Now, the challenging part is to separate the R1 and R2 reads. I have tried to extract the sequences matching the primers sequences (even with few basepair of primers).
grep -A 2 -B 1 'CCTA' *L001_R1_001.fastq | sed '/^--/d' > out_R1.fq
grep -A 2 -B 1 'GACT' *L001_R1_001.fastq | sed '/^--/d' > out_R2.fq
But the final result was unequal sequences in the files. The problem here is the mismatches inthe primers.
I have tried bbduk.sh and seqtk tool where I extracted sequences matching CCTA from R1 file then saved seq id to extract the sequence with similar names.
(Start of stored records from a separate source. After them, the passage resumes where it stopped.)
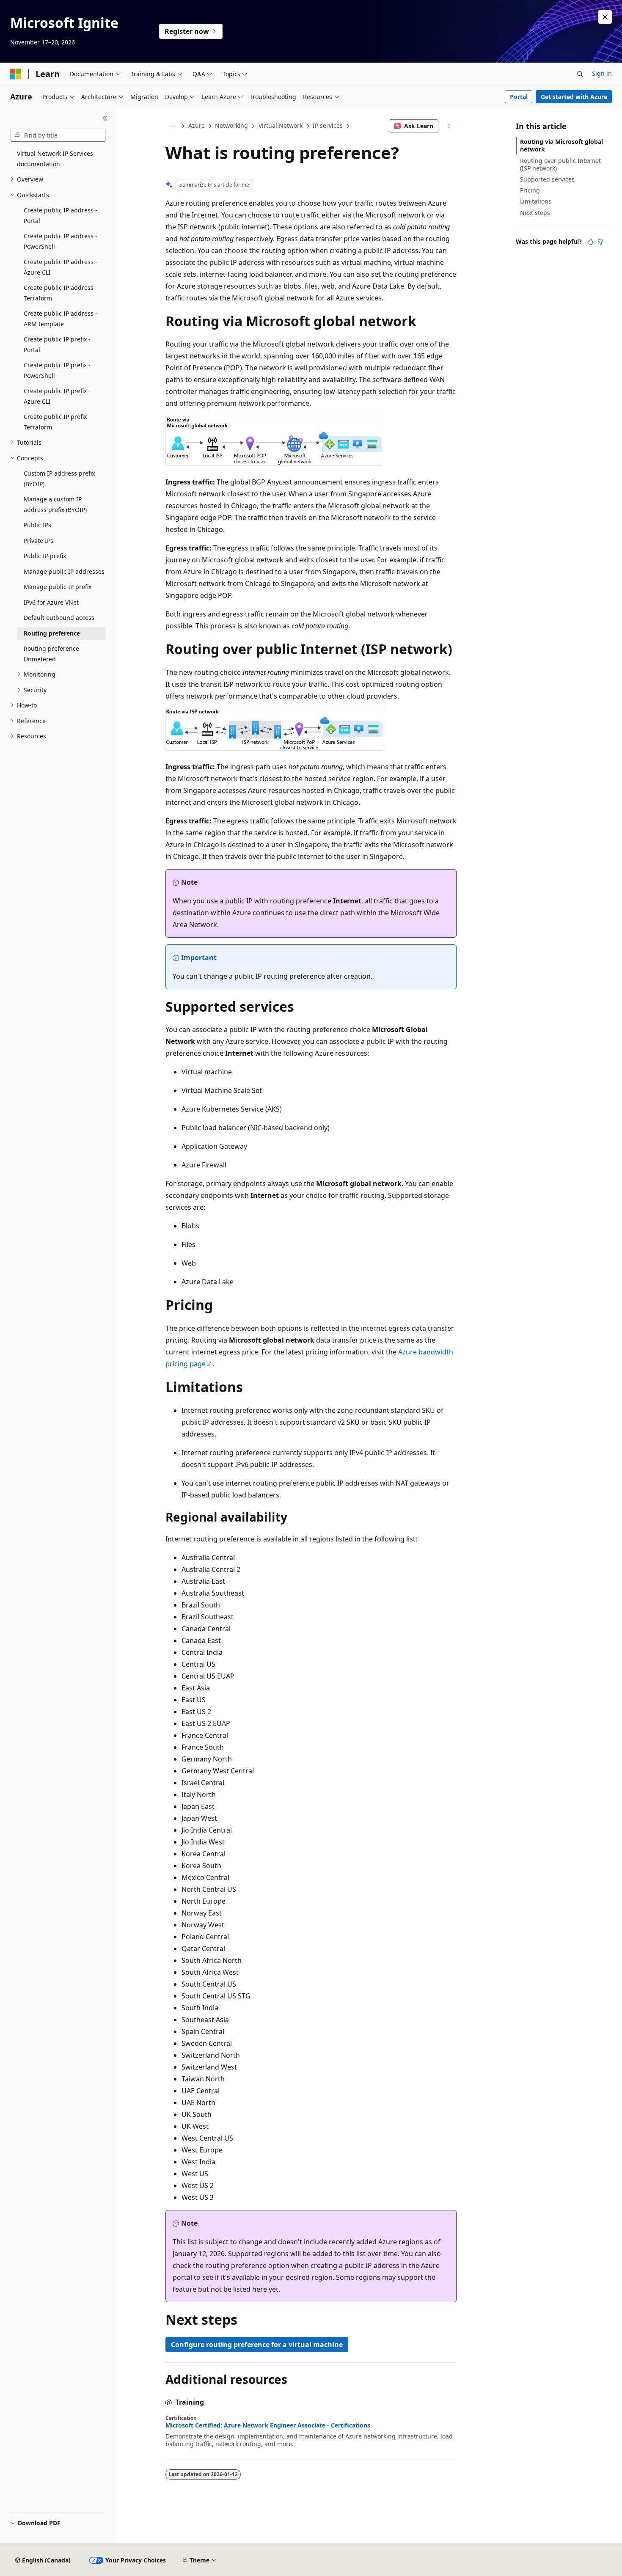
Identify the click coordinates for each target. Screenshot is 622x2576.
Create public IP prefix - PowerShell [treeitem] (57, 370)
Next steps (535, 213)
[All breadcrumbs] (172, 126)
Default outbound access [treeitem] (59, 618)
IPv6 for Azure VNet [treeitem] (51, 602)
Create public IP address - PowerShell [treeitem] (60, 241)
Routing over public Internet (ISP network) (560, 164)
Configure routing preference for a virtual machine (257, 2344)
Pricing (530, 190)
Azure (196, 125)
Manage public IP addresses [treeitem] (64, 571)
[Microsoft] (15, 74)
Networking (231, 125)
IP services (328, 125)
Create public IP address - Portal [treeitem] (60, 215)
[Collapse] (105, 118)
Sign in (602, 73)
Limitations (535, 201)
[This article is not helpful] (600, 242)
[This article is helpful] (590, 242)
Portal (519, 97)
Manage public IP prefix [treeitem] (57, 587)
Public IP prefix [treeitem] (45, 556)
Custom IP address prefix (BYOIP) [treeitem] (59, 478)
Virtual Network (281, 125)
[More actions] (449, 126)
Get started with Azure (574, 97)
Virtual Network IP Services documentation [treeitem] (55, 158)
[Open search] (580, 74)
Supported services (547, 179)
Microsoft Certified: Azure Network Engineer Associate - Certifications (267, 2425)
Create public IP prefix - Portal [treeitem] (57, 344)
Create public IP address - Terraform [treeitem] (60, 292)
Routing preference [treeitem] (52, 633)
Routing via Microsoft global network (561, 145)
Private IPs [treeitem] (38, 541)
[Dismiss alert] (605, 17)
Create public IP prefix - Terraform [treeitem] (57, 422)
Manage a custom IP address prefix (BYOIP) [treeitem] (55, 504)
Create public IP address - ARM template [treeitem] (60, 318)
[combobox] (58, 135)
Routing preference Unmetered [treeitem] (51, 653)
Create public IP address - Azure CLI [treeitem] (60, 267)
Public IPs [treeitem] (37, 525)
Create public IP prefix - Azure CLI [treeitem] (57, 396)
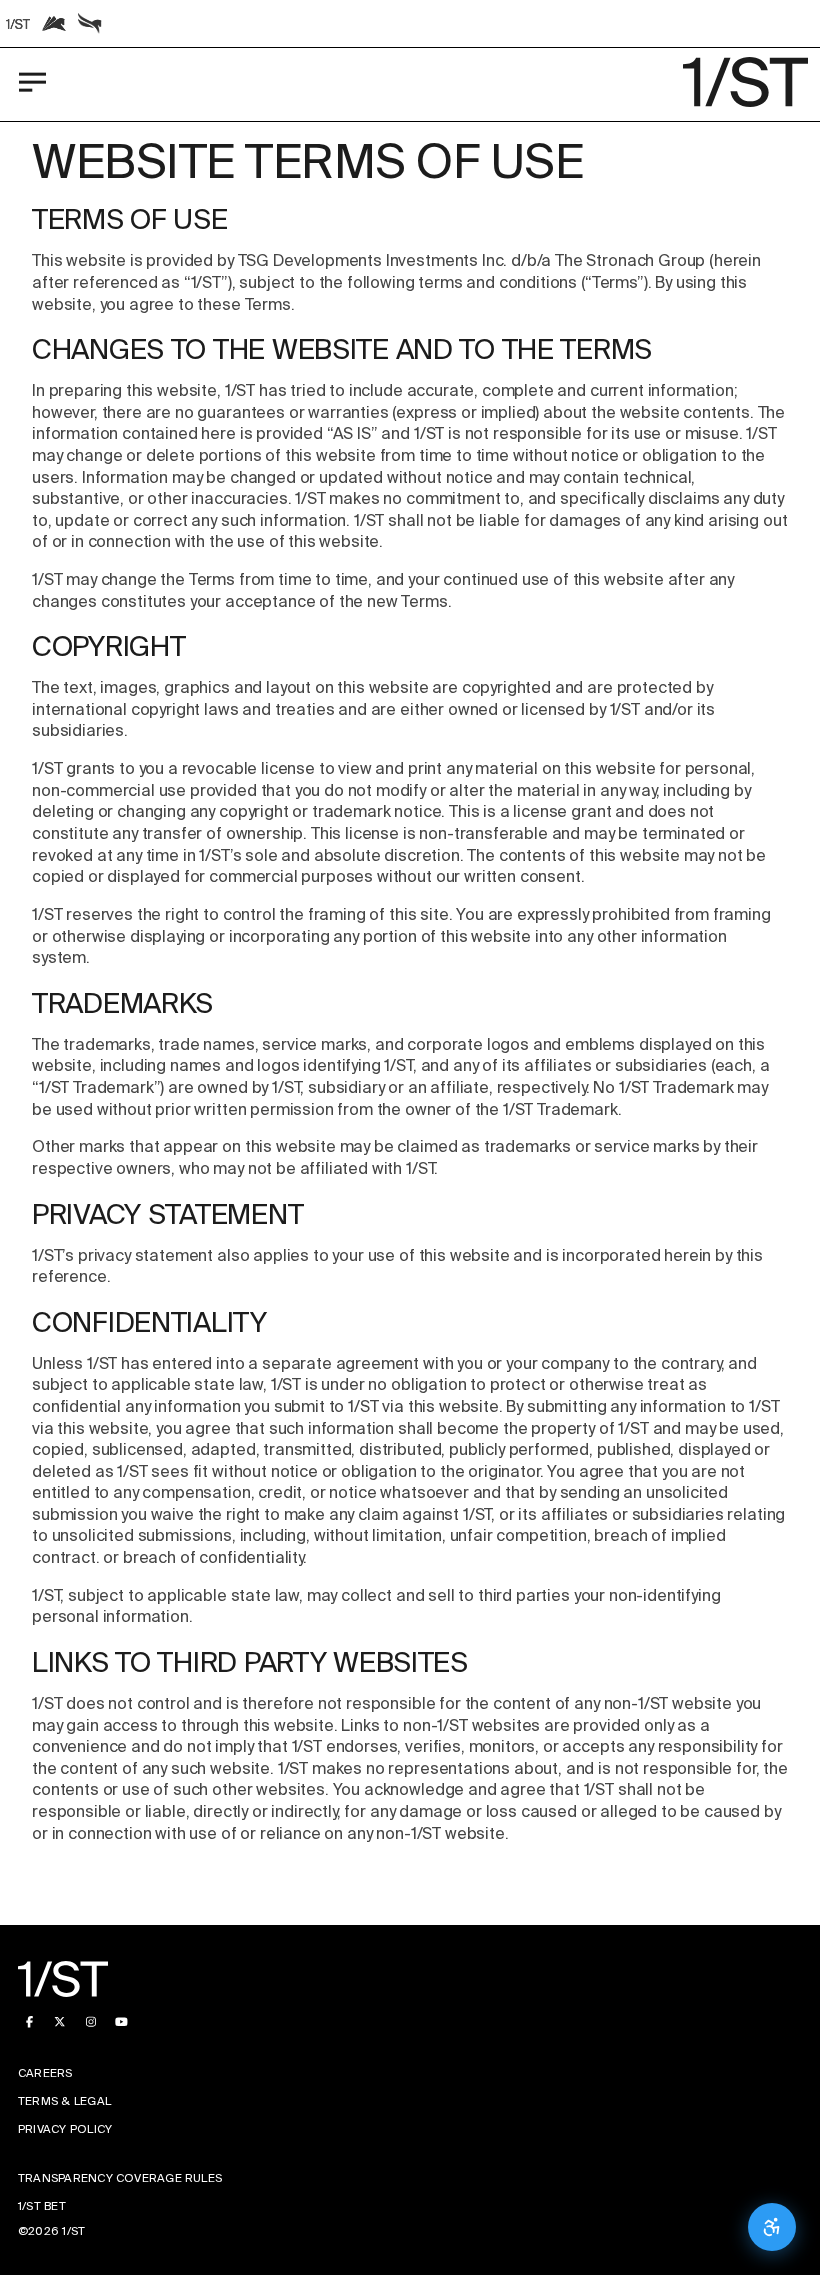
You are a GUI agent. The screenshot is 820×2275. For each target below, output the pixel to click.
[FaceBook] (29, 2022)
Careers (45, 2073)
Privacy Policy (65, 2129)
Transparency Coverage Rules (120, 2178)
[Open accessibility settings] (772, 2227)
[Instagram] (90, 2022)
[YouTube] (121, 2022)
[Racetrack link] (18, 24)
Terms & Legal (64, 2101)
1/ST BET (42, 2206)
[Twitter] (60, 2022)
But it doesn't work for me.
cat out_R1.fq | awk '{if(NR%4==1) print ($0)}' > R1_id.txt
I tried to bbduk.sh where ref file saved with primer bases
bbduk.sh in=*_L001_R1_001.fastq out=sep_r1.fastq ref=ref.txt ow=t
But it didn't give any output in the file, same for seqtk also. It would be appreciable if anyone can help on this.
So, in short, I want to seperate the reverse sequence from R1 and corresponding forward seq from R2.
Applogies if I made it confusing :(
Typically you have to align a read to reference genome to know whether it's reverse or forward. And I cannot understand why you want to separate them in FASTQ.
thank you for the comment. Because we have tried the switch tail (adapter switched) method and want to know how it works. is there any bias or anything.